Souvenez-vous du film-enquête de « Cash investigation », diffusé le 13 septembre 2016 sur France 2, sur l’ajout dans les charcuteries de sels nitrés (à base de nitrates ou de nitrites), ces conservateurs-colorants d’usage superflu et néanmoins cancérogènes : l’indignation fut générale. Comme la stupéfaction devant cette archive télévisuelle des années 1970, un entretien avec le cancérologue Léon Schwartzenberg, diffusé dans le documentaire, dans lequel on apprend que la cancérogénicité de ces substances dans la viande transformée est connue de longue date…
Additifs cancérogènes
Le médecin parle de ces substances avec la tranquillité et l’aplomb de celui qui parle d’un fait bien connu de tous, et non controversé… Las ! Nous l’avions tous oublié. Dans son livre Cochonneries (La Découverte, 2017), Guillaume Coudray remonte le fil de la connaissance de la nocivité de ces produits et montre que, dès 1908, dans la revue médicale britannique The Lancet, chercheurs et médecins s’inquiétaient de l’ajout de ces produits dans la charcuterie industrielle… Le livre raconte aussi comment, dans les années 1970, la presse américaine fourmille d’articles s’indignant de ces additifs cancérogènes. Et puis plus rien, ou pas grand-chose… jusqu’à la classification de nos chers saucissons, chorizos et autres saucisses de Francfort comme « cancérogènes certains » par le Centre international de recherche sur le cancer, en 2015, qui a remis cette controverse sur le devant de la scène.
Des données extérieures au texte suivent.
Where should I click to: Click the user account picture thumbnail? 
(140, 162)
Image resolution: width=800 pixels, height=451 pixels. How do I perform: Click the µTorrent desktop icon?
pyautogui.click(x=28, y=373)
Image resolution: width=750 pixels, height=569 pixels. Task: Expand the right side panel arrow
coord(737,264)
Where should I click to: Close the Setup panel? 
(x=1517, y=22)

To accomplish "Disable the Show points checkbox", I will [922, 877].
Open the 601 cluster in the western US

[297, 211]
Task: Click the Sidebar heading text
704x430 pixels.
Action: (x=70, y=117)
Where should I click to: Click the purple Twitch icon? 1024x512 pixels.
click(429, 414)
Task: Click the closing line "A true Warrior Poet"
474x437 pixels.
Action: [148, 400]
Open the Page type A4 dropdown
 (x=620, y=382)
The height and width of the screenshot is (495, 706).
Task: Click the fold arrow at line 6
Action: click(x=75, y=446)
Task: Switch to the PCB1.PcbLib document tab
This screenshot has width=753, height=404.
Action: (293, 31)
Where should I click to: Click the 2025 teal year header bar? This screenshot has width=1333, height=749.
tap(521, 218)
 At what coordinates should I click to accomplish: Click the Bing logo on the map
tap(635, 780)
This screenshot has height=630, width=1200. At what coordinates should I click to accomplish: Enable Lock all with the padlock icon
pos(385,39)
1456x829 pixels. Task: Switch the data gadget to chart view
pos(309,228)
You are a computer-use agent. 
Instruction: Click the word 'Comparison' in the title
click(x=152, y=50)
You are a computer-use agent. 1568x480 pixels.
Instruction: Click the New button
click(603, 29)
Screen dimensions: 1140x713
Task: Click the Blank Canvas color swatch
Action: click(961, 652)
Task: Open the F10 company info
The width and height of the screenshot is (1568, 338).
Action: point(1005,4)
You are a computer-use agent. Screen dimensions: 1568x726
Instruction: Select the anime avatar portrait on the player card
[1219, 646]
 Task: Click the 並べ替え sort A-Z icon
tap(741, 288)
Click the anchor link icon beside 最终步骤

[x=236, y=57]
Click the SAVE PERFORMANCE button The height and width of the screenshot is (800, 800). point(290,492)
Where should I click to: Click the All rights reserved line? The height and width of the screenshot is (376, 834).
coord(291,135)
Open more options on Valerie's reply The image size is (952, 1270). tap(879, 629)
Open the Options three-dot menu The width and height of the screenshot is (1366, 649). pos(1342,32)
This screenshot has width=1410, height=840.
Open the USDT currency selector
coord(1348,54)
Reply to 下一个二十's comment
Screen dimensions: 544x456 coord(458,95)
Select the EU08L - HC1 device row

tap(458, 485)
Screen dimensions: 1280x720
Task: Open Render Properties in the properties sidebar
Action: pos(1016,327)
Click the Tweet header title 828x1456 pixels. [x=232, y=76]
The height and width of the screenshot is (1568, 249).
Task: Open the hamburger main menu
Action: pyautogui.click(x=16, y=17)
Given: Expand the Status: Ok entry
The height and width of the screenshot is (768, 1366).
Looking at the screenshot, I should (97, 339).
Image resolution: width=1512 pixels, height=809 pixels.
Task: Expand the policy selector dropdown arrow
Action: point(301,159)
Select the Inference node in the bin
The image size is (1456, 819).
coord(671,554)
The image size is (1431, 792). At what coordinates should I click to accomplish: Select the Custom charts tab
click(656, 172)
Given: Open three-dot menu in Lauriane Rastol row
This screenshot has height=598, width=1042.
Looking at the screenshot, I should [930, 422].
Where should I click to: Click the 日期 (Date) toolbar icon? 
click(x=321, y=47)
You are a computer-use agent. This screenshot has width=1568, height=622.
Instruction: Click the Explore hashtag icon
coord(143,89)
Tout cela n’est peut-être que des détails… Les grandes questions d’environnement, elles, ne s’imposeraient-elles pas à nous ? Le changement climatique, par exemple… Encore raté ! En 1979, le premier grand rapport scientifique sur le sujet était rendu par l’Académie des sciences américaine et disait simplement que le réchauffement se produirait si nous poursuivions nos émissions de gaz à effet de serre. Il n’y avait aucun doute. Le 12 juillet 1979, dans son éditorial, le New York Times écrivait que les conséquences des émissions de gaz à effet de serre pourraient être « désastreuses ». Suivait une énumération d’effets catastrophiques en tous points semblables à ceux que vous pouvez lire aujourd’hui dans la presse. « Il n’est pas difficile, écrivait l’éditorialiste du Times, de voir comment l’intensification de l’effet de serre pourrait produire un désastre bien pire que tout accident nucléaire imaginable. » Il était bien plus difficile de ne pas l’oublier.